There is something amusing – even a little flattering – in such serious protests by a right-wing movement based on efforts to discredit the independent media. And this confirmation of control over information has been requested by many journalists in recent years.

It was only in paragraph 34 that Smith reminded readers of his previous job as editor-in-chief of BuzzFeed and published the Steele dossier (including his story about golden showers). “Partly on the grounds that gatekeepers looked at and influenced it, but kept it away from their audience. “

But what was true? They didn’t know, but they shared it anyway. But when it comes to Hunter Biden we have already been told by Smith’s comrades that we should assume that it is a disinformation campaign overseas, whether it is or not.

Smith concluded:

I would rather put my trust [Wall Street Journal editor in chief Matt] Murray and cautious professional journalists like him as the product managers and leaders of the social platforms. And I hope the Americans are relieved that the gatekeepers are asserting themselves again, and also pay attention to who gets that power and how central it is, and look for new voices to correct and challenge them.

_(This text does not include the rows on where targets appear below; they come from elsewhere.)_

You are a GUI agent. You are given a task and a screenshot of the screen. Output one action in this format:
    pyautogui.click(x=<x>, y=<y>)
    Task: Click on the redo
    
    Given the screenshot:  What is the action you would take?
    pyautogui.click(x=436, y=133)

If you have been promoting all claims against Brett Kavanaugh and the Russian Crusade of Collusion for years, you have the press, which stands out as the institution that makes America what it has been for 244 years, instead of its people (or the Constitution).

And for those who dare to criticize the press from the outside, we are somehow putting their lives in danger and / or want to destroy the idea of ​​a free press altogether.

So much for the inclusion of the First Amendment in all of its clauses.